At Alpine Answers we often get hotels and chalet operators in to the office so that they can explain their properties and describe the sort of food and service which they offer to our clients. This gives us a much better understanding of the different accommodation options out there and allows us to recommend suitable options to our clients. One day last summer the Hotel Nira Montana, La Thuile, came in to visit and to talk to us about their new hotel in a little ski town in Italy. I already new the hotel was going to be good because the sister hotel, the Nira Alpina in St Moritz, had received glowing reports from previous clients and had also recently won numerous awards, including best new ski hotel 2015, and luxury design hotel of the year. Due to the praise the Nira Montana group was getting and the reports I had read of a ‘little Siberia’ in the shadow of Mont Blanc I thought the Nira Montana and the town of La Thuile would be a great alternative to the Three Valleys ski area where my family had been skiing for years.
After Christmas my family and I packed our bags and flew to Milan Malpensa airport; hopped in a taxi and after an hour and a half of driving down the beautiful Aosta valley we arrived in La Thuile. I was a little surprised by how small the centre of the resort actually was, it’s about 500m of local shops and then it is just residential properties but that only added to the charm of the place. The Nira Montana in La Thuile is located just outside the centre, sitting rather unassumingly on the side of the road. However, once inside it is a different matter. The hotel effortlessly combines modern design furniture with discrete functional luxury. It really is finished to a very high standard and we all instantly felt relaxed and at home, the friendly staff only adding to this welcoming atmosphere. At the hotel you can find an excellent spa with a large indoor spa pool, sauna, steam room and numerous relaxation areas but what we really enjoyed was the food. Every night we were treated to four to five courses of truly exceptional Italian cuisine. The homemade pasta was addictive (I just couldn’t get enough.) and on numerous nights we would insist on having three pasta courses in a row.

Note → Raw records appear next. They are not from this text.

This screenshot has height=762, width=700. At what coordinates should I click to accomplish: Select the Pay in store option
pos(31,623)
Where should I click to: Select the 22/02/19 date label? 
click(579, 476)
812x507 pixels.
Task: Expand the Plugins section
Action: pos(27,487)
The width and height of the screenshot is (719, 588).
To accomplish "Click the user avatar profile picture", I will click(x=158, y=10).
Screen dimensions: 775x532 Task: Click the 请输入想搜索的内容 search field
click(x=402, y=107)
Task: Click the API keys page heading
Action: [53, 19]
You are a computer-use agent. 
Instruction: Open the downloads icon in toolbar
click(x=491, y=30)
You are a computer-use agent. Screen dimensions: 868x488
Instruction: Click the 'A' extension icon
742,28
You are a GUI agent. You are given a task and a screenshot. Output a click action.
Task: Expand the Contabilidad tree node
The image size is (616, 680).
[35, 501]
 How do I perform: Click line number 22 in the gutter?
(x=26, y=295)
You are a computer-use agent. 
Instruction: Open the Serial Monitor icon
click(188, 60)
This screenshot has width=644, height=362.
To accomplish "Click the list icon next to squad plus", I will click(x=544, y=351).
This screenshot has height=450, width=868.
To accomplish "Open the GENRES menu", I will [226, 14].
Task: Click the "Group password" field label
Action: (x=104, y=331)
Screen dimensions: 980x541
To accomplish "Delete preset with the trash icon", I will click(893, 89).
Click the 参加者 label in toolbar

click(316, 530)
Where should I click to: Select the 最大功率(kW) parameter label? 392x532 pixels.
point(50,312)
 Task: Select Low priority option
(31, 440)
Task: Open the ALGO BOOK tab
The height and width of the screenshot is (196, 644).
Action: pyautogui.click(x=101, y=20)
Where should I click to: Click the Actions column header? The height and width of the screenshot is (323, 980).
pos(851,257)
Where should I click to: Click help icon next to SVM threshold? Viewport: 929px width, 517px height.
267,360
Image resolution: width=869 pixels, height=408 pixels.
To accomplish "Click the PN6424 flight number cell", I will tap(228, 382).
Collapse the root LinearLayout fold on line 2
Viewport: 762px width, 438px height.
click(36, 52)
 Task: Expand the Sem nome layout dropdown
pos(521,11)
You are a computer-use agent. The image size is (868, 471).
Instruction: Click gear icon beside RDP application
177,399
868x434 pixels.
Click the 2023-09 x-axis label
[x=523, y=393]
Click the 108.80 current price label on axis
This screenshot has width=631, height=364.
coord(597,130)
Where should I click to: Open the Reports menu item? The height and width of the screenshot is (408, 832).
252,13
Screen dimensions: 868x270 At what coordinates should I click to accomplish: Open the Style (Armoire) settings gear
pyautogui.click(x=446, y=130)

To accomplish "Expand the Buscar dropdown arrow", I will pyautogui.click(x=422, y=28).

The skiing and why it makes La Thuile one of the best ski resorts in Italy
We were in resort for the New Year week and sadly the level of snow cover was pretty poor, as indeed it was for the rest of the Alps. However, although the off-piste conditions were not good the piste skiing was in fact perfectly OK. La Thuile boasts an extensive ski area, with 150km of slopes reaching across the border into France, and down to La Rossiere – there is definitely enough piste skiing for a week and plenty of lovely little Italian restaurants to enjoy long into the afternoon such as La Riondet. The lift system isn’t particularly modern or quick in La Thuile but it does the job, over in La Rosiere it is a different matter with plenty of new six man chairs, it’s a joy to do quick piste laps here.
The off piste potential looked so good and so tempting that I managed to persuade two friends to join me on a second visit to La Thuile a couple of weeks later. Wow – what a difference those three weeks made. The snow in late January was sensational and the off-piste tree skiing terrain and conditions were some of the best I have experienced anywhere in the world. The real beauty of it was that as La Thuile is such a sleepy resort we were skiing fresh snow with empty slopes for our entire stay. Widely spaced conifers, perfect for tree skiing, cover the entire bottom half of the mountain in La Thuile so that you can ski for hours without seeing another person. Up top there are large open bowls and plenty of lift accessed off-piste terrain. My own theory for the lack of hardcore skiers in La Thuile is that they will generally head to the free ride Mecca of the Monterose ski area (Alagna, Champoluc and Gressoney) which is just down the road. This is fine by me as it leaves La Thuile empty of skiers tracking out the fresh stuff.
La Thuile is a great resort and certainly one of the best ski resorts in Italy but it’s not for everyone. It is very quiet; the majority of slopes coming down to resort are relatively steep and it can be windy at the top. However, if you are looking for a good value and authentic Italian experience then I couldn’t recommend it more! Time it right with great snow conditions and you will be in ski nirvana!